--- Data for analysis Enclosed Below ---
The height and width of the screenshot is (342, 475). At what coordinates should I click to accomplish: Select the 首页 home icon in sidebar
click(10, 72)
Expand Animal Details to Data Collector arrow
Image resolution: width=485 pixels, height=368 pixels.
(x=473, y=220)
--- End of Enclosed Data for analysis ---
Could you restate every record above word for word?

Exercise response:
The height and width of the screenshot is (342, 475). At what coordinates should I click to accomplish: Select the 首页 home icon in sidebar
click(10, 72)
Expand Animal Details to Data Collector arrow
Image resolution: width=485 pixels, height=368 pixels.
(x=473, y=220)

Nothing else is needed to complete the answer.